■ **WHAT TO PRODUCE**
Exactly those lines that run from the one containing "節目版權銷售 (13, 2497)" through the last line of the entries below should be printed, and no others.

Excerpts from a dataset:
--------------------------------------------------

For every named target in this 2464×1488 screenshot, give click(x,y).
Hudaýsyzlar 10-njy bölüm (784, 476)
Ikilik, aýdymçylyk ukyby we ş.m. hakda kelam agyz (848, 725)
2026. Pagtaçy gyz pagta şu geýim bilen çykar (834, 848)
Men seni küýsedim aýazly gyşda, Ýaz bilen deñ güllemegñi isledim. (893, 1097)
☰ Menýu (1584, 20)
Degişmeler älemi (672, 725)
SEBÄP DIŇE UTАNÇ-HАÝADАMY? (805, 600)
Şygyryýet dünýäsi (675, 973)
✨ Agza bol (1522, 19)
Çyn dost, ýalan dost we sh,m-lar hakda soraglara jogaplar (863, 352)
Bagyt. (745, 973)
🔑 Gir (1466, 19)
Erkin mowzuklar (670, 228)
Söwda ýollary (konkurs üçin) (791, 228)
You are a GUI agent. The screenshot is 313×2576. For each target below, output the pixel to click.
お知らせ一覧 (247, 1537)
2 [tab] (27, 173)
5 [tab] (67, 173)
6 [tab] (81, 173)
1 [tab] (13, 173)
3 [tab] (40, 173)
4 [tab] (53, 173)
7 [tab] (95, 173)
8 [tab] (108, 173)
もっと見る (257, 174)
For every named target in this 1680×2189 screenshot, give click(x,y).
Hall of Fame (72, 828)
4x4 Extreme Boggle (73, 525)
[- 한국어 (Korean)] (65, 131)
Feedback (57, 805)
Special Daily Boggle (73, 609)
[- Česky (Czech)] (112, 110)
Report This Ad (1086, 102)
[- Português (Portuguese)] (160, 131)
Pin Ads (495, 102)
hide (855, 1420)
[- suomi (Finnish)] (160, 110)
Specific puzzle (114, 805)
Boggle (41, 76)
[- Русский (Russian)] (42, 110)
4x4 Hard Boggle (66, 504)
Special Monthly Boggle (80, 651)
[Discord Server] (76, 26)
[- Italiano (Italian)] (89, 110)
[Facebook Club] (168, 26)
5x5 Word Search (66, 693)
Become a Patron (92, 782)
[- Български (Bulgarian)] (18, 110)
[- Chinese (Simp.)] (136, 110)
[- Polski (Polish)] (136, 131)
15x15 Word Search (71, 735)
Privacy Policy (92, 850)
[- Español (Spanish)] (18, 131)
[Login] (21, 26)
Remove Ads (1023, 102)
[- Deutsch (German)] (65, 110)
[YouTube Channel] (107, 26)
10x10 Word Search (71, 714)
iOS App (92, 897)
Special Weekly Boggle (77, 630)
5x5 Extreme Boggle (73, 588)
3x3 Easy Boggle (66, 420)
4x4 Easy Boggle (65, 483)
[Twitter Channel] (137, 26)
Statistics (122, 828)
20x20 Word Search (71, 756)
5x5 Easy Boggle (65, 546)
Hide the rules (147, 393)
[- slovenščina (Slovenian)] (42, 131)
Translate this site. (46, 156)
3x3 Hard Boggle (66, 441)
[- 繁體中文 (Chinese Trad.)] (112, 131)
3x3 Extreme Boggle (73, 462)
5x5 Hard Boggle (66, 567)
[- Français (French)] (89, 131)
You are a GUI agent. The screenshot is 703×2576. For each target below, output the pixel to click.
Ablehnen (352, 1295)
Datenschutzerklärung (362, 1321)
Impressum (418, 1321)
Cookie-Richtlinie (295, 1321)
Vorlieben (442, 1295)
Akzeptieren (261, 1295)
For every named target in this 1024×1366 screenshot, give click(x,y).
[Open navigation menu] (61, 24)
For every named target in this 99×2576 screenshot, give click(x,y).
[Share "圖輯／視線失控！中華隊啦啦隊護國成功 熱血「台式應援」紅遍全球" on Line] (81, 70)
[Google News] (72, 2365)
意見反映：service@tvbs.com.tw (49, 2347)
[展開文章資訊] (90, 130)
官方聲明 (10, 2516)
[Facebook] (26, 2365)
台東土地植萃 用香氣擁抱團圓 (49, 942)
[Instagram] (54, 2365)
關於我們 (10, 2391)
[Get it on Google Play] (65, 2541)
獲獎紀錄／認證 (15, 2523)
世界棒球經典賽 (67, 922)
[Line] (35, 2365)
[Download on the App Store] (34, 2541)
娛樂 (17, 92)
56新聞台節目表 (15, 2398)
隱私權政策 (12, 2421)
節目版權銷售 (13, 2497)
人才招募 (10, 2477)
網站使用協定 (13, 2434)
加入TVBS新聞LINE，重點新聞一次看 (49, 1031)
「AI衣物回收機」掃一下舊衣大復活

--------------------------------------------------

■ **TASK RESULT**
節目版權銷售 (13, 2497)
人才招募 (10, 2477)
網站使用協定 (13, 2434)
加入TVBS新聞LINE，重點新聞一次看 (49, 1031)
「AI衣物回收機」掃一下舊衣大復活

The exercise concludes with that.